#### Document segment
The procedures for revocation of parole in Pennsylvania and 37 Pa.Code § 71.4(1) arose from Morrissey v. Brewer, 408 U.S. 471, 92 S.Ct. 2593, 33 L.Ed.2d 484 (1972),2 where the United States Supreme Court, recognizing the parolee’s interest in a conditional release, held that parole could not be revoked without certain procedural safeguards protecting due process rights. Applying Morrissey, in U.S. ex rel. Burgess v. Lindsey, 395 F.Supp. 404 (E.D.Pa.1975), the United States District Court for the Eastern District of Pennsylvania, through then-District Court Judge A. Leon Higginbotham, while upholding the Board’s practice of lodging a detainer based on a subsequent arrest or delaying the parole revocation hearing based on new criminal charges was not violating due process, went on to hold that due process required that the Board afford a convicted parole violator a final parole revocation hearing within a reasonable time after the guilty plea or verdict. In an unpublished order accompanying that decision, Judge Higginbotham required the amendment of the regulations to provide a hearing within 120 days of the official verification of the guilty plea or verdict. Gant v. Pennsylvania Board of Probation and Parole, 32 Pa.Cmwlth. 627, 380 A.2d 510 (1977).

#### Extracted entries
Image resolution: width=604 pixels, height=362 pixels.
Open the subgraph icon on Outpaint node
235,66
---
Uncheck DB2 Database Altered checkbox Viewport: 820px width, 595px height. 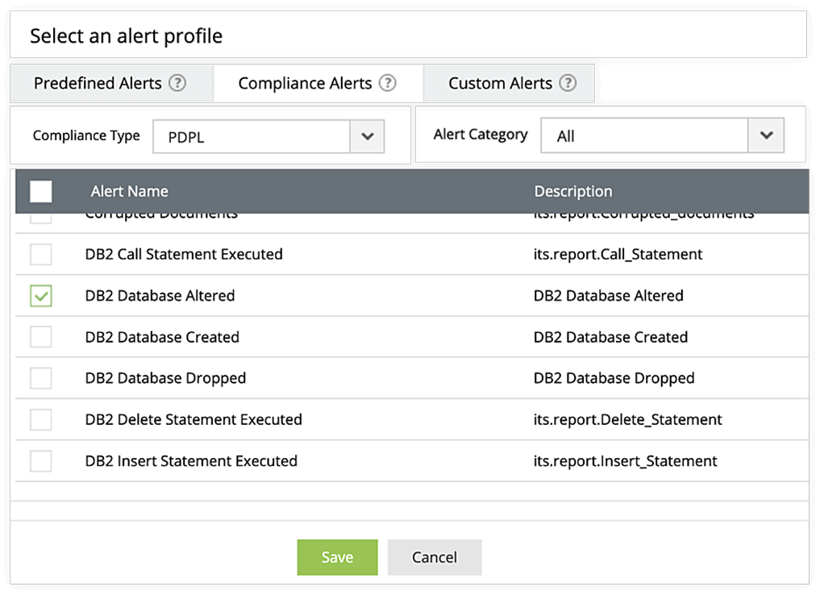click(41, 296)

#### What to do
Translate this sentence from the passage on parole revocation in Pennsylvania into Spanish: "In an unpublished order accompanying that decision, Judge Higginbotham required the amendment of the regulations to provide a hearing within 120 days of the official verification of the guilty plea or verdict." The lines above aren't needed.

#### Completed task
En una orden no publicada que acompañaba esa decisión, el juez Higginbotham exigió la enmienda de los reglamentos para disponer una audiencia dentro de los 120 días siguientes a la verificación oficial de la declaración de culpabilidad o del veredicto.